[Stored data entries]
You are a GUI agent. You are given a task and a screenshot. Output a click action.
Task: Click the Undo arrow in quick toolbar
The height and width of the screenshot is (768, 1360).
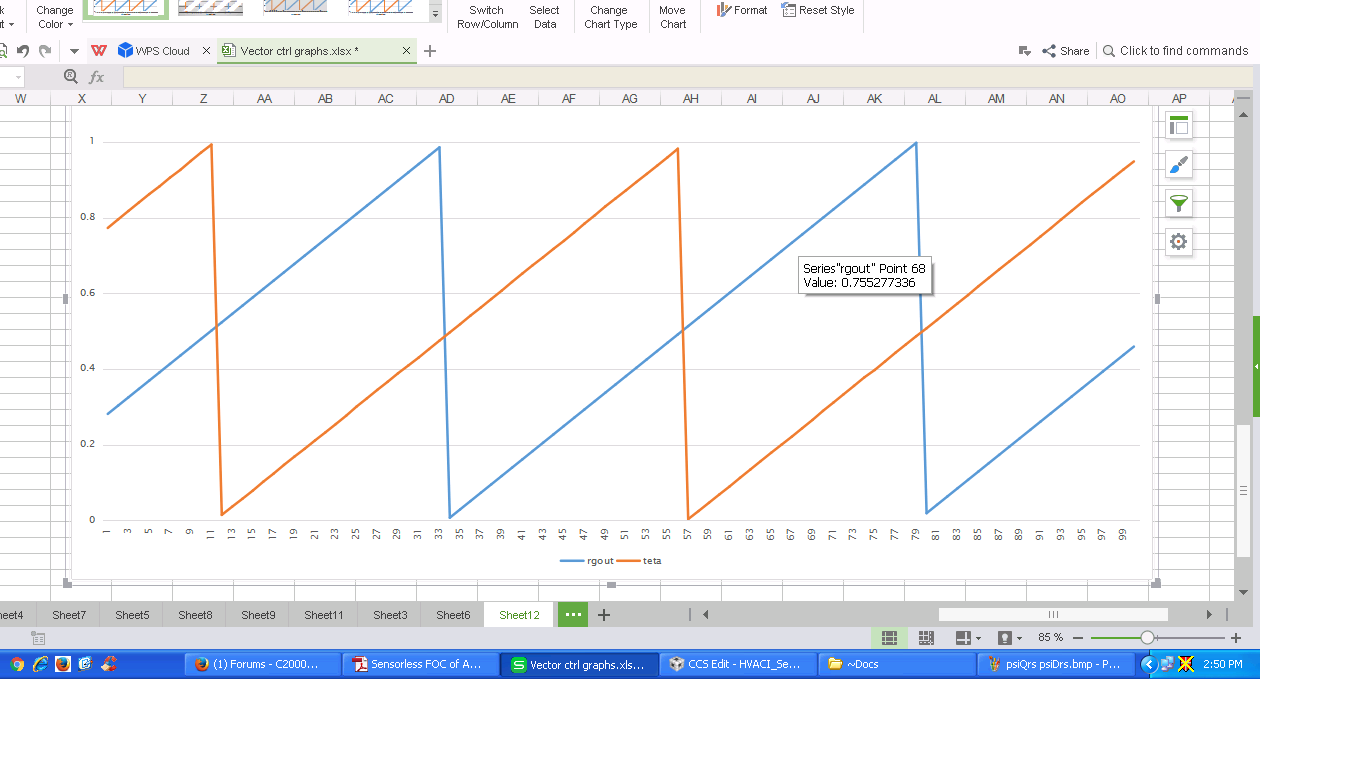click(23, 51)
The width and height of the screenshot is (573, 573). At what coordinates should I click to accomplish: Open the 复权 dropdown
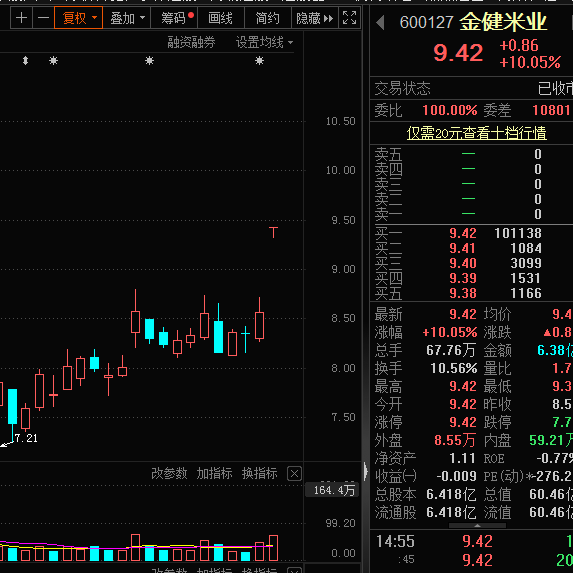(x=79, y=18)
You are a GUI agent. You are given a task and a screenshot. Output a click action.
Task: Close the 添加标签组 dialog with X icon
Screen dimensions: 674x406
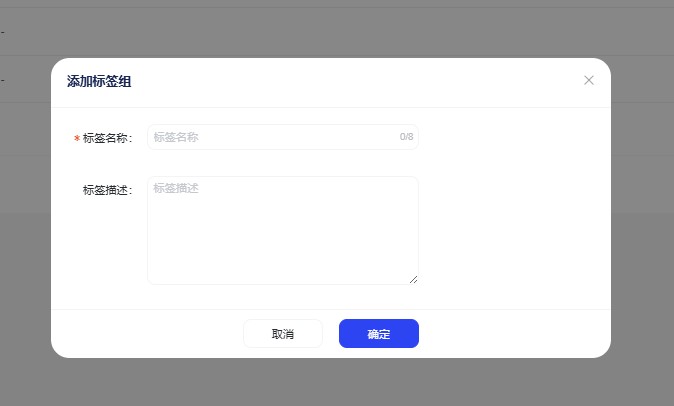pyautogui.click(x=589, y=80)
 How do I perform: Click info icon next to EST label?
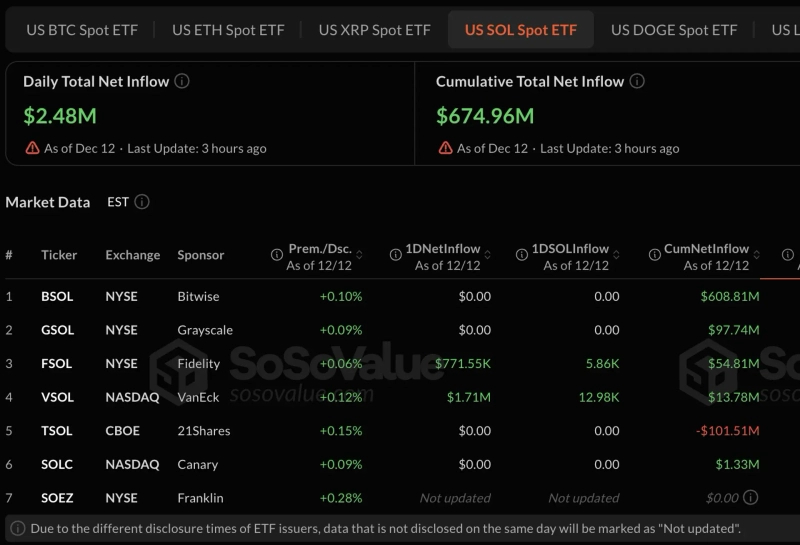tap(142, 202)
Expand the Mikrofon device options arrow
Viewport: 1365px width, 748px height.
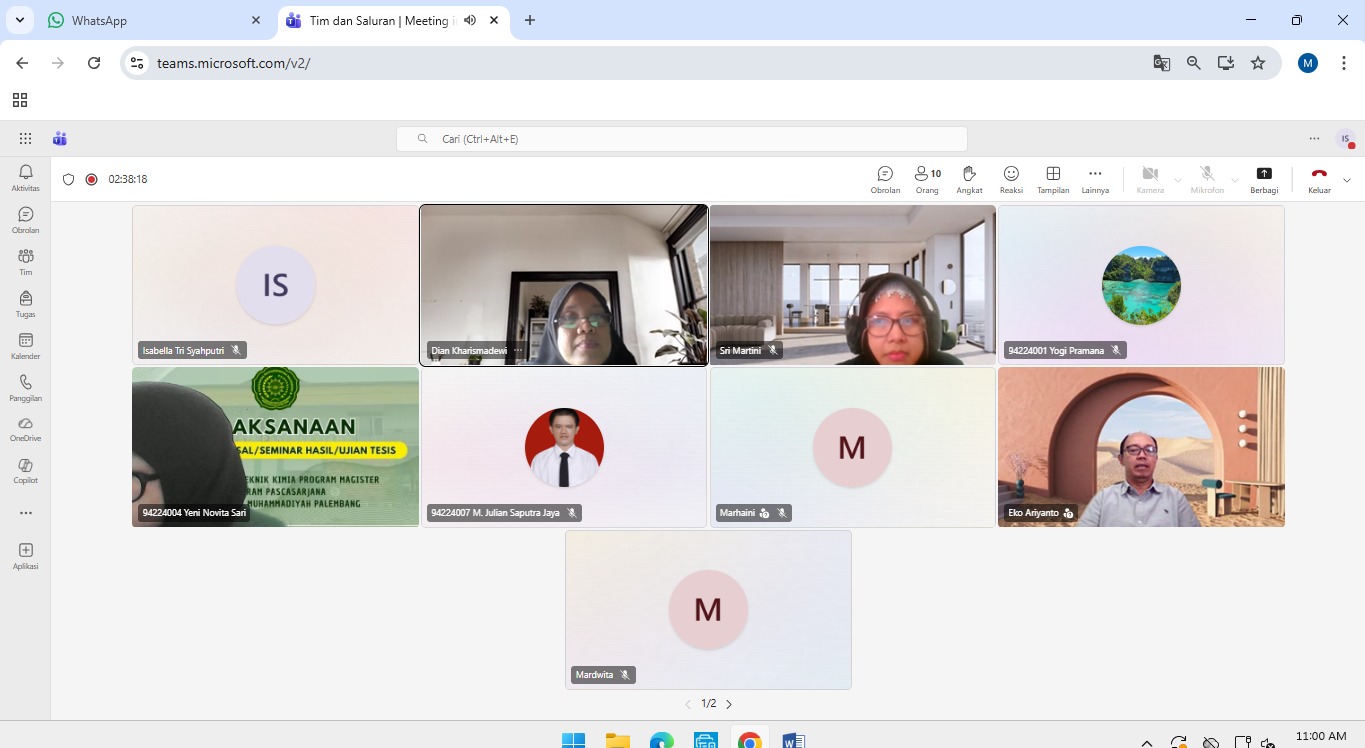[x=1235, y=180]
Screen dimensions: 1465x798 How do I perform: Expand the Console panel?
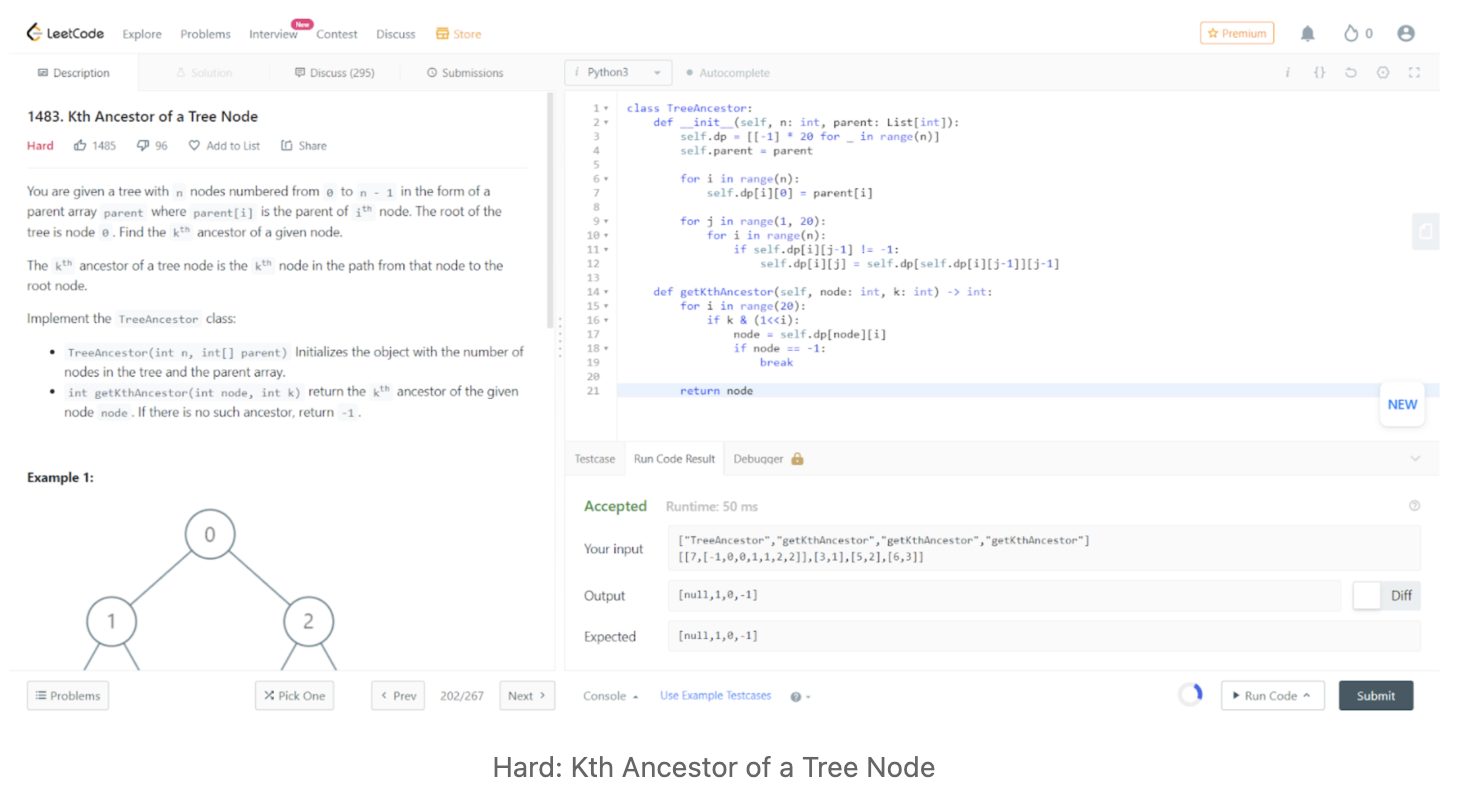(x=610, y=696)
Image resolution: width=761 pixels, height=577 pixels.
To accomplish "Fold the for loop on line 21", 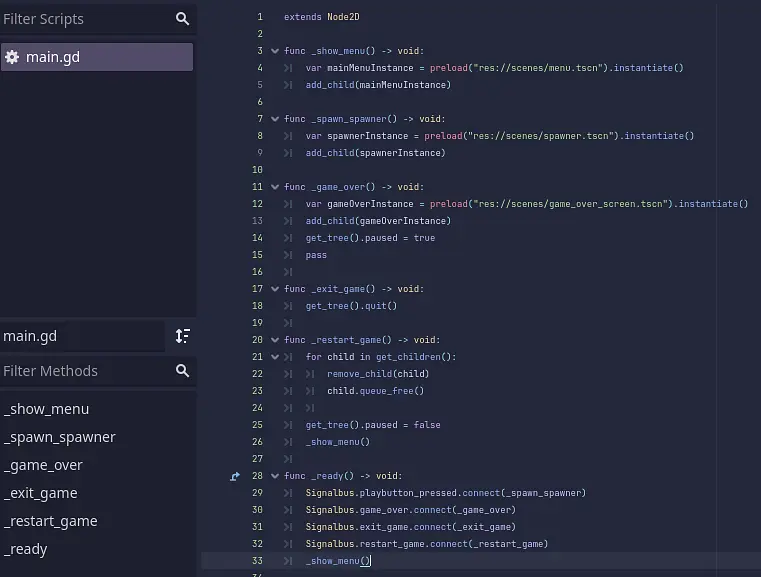I will tap(275, 357).
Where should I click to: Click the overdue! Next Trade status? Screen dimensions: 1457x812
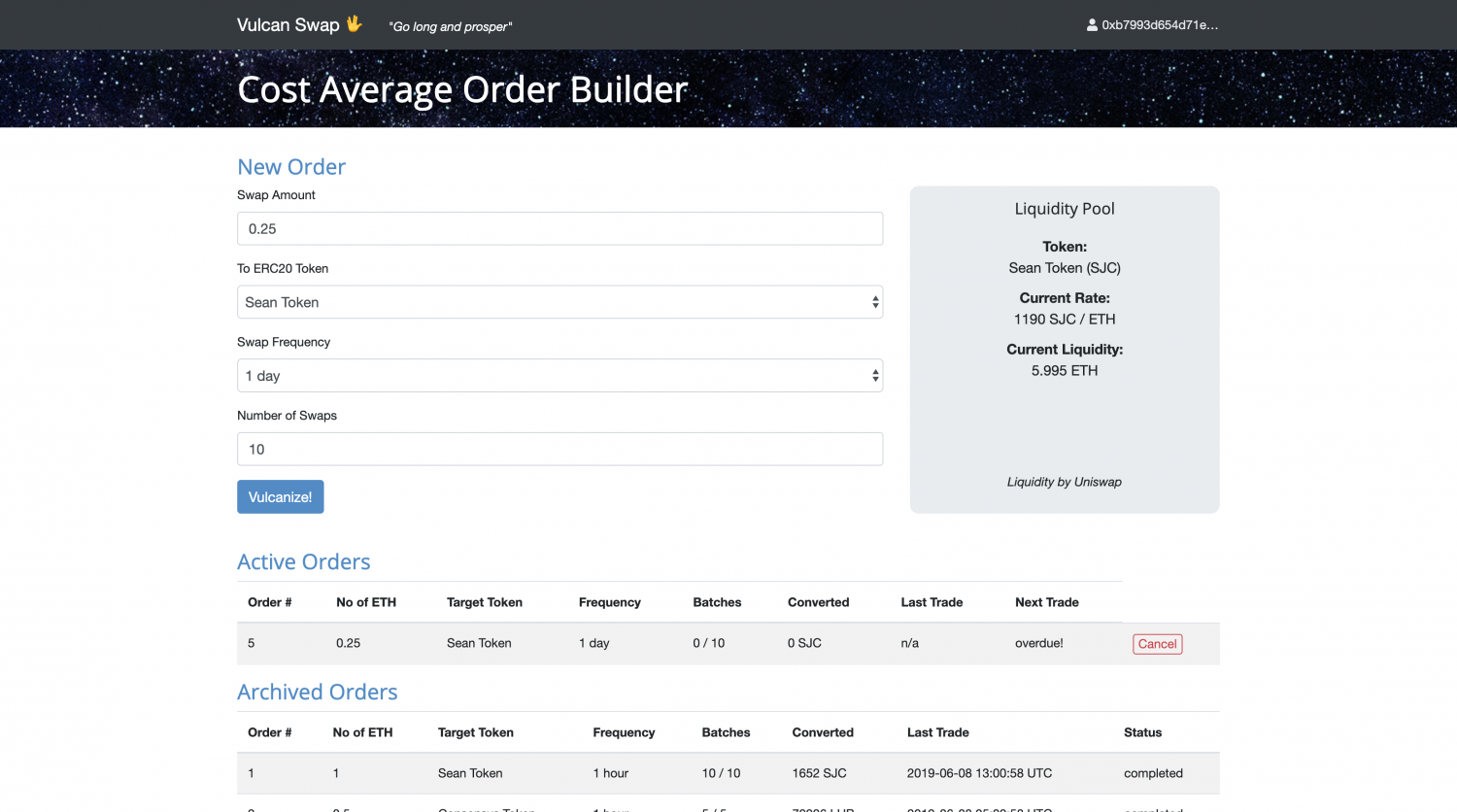1038,643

» **Brief**
Check each line of the entries for the string "arrow". Copy the lines that have it.

» **Your response**
Task: Click the Undo arrow in quick toolbar
Expand the Mikrofon device options arrow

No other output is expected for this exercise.